The request |
Retype every line of the listing below with no changes.

[begin Records supplied]

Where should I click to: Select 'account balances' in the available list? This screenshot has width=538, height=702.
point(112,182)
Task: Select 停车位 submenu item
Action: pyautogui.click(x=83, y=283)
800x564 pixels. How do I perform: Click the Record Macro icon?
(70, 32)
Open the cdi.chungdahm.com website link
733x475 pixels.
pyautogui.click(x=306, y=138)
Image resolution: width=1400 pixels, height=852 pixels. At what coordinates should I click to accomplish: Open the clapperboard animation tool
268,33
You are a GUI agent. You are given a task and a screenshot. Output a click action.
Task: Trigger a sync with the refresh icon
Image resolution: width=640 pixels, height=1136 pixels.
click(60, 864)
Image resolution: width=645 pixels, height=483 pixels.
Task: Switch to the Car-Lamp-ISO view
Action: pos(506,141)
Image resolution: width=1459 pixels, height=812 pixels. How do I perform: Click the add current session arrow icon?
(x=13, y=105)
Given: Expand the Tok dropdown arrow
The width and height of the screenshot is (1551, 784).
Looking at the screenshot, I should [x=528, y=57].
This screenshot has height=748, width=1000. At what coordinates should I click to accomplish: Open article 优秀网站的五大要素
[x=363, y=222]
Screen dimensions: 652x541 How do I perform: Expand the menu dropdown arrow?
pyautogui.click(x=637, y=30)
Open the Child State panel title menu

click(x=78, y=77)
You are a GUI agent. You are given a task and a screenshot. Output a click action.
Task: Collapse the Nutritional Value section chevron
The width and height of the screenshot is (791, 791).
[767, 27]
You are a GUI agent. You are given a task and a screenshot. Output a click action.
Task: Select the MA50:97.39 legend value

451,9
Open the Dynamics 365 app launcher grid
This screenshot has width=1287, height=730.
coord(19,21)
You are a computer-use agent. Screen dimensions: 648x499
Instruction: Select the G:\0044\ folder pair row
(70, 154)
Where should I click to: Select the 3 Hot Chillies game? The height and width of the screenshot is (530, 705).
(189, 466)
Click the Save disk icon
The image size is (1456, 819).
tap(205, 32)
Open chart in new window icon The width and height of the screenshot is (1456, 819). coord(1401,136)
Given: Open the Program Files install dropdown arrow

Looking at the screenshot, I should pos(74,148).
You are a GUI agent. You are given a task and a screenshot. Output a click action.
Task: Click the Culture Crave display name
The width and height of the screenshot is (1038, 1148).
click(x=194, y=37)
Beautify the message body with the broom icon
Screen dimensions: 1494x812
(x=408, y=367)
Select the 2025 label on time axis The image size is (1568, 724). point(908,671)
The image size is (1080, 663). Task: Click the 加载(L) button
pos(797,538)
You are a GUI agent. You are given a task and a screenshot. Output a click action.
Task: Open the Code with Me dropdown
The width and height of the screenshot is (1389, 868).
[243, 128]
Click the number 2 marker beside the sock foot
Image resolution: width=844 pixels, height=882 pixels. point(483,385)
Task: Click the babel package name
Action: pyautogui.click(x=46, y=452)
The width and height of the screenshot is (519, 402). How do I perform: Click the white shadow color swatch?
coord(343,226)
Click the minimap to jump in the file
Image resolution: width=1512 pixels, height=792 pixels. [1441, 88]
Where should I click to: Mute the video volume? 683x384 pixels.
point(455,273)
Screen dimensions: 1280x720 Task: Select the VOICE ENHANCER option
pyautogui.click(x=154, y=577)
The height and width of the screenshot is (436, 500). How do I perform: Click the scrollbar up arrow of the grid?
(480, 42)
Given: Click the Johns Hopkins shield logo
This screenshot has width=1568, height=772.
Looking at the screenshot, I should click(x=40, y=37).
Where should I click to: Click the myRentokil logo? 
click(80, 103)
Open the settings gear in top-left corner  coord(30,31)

[end Records supplied]

The reply |
Where should I click to: Select 'account balances' in the available list? This screenshot has width=538, height=702.
point(112,182)
Task: Select 停车位 submenu item
Action: pyautogui.click(x=83, y=283)
800x564 pixels. How do I perform: Click the Record Macro icon?
(70, 32)
Open the cdi.chungdahm.com website link
733x475 pixels.
pyautogui.click(x=306, y=138)
Image resolution: width=1400 pixels, height=852 pixels. At what coordinates should I click to accomplish: Open the clapperboard animation tool
268,33
You are a GUI agent. You are given a task and a screenshot. Output a click action.
Task: Trigger a sync with the refresh icon
Image resolution: width=640 pixels, height=1136 pixels.
click(60, 864)
Image resolution: width=645 pixels, height=483 pixels.
Task: Switch to the Car-Lamp-ISO view
Action: pos(506,141)
Image resolution: width=1459 pixels, height=812 pixels. How do I perform: Click the add current session arrow icon?
(x=13, y=105)
Given: Expand the Tok dropdown arrow
The width and height of the screenshot is (1551, 784).
Looking at the screenshot, I should [x=528, y=57].
This screenshot has height=748, width=1000. At what coordinates should I click to accomplish: Open article 优秀网站的五大要素
[x=363, y=222]
Screen dimensions: 652x541 How do I perform: Expand the menu dropdown arrow?
pyautogui.click(x=637, y=30)
Open the Child State panel title menu

click(x=78, y=77)
You are a GUI agent. You are given a task and a screenshot. Output a click action.
Task: Collapse the Nutritional Value section chevron
The width and height of the screenshot is (791, 791).
[767, 27]
You are a GUI agent. You are given a task and a screenshot. Output a click action.
Task: Select the MA50:97.39 legend value

451,9
Open the Dynamics 365 app launcher grid
This screenshot has width=1287, height=730.
coord(19,21)
You are a computer-use agent. Screen dimensions: 648x499
Instruction: Select the G:\0044\ folder pair row
(70, 154)
Where should I click to: Select the 3 Hot Chillies game? The height and width of the screenshot is (530, 705).
(189, 466)
Click the Save disk icon
The image size is (1456, 819).
tap(205, 32)
Open chart in new window icon The width and height of the screenshot is (1456, 819). coord(1401,136)
Given: Open the Program Files install dropdown arrow

Looking at the screenshot, I should pos(74,148).
You are a GUI agent. You are given a task and a screenshot. Output a click action.
Task: Click the Culture Crave display name
The width and height of the screenshot is (1038, 1148).
click(x=194, y=37)
Beautify the message body with the broom icon
Screen dimensions: 1494x812
(x=408, y=367)
Select the 2025 label on time axis The image size is (1568, 724). point(908,671)
The image size is (1080, 663). Task: Click the 加载(L) button
pos(797,538)
You are a GUI agent. You are given a task and a screenshot. Output a click action.
Task: Open the Code with Me dropdown
The width and height of the screenshot is (1389, 868).
[243, 128]
Click the number 2 marker beside the sock foot
Image resolution: width=844 pixels, height=882 pixels. point(483,385)
Task: Click the babel package name
Action: pyautogui.click(x=46, y=452)
The width and height of the screenshot is (519, 402). How do I perform: Click the white shadow color swatch?
coord(343,226)
Click the minimap to jump in the file
Image resolution: width=1512 pixels, height=792 pixels. [1441, 88]
Where should I click to: Mute the video volume? 683x384 pixels.
point(455,273)
Screen dimensions: 1280x720 Task: Select the VOICE ENHANCER option
pyautogui.click(x=154, y=577)
The height and width of the screenshot is (436, 500). How do I perform: Click the scrollbar up arrow of the grid?
(480, 42)
Given: Click the Johns Hopkins shield logo
This screenshot has width=1568, height=772.
Looking at the screenshot, I should click(x=40, y=37).
Where should I click to: Click the myRentokil logo? 
click(80, 103)
Open the settings gear in top-left corner  coord(30,31)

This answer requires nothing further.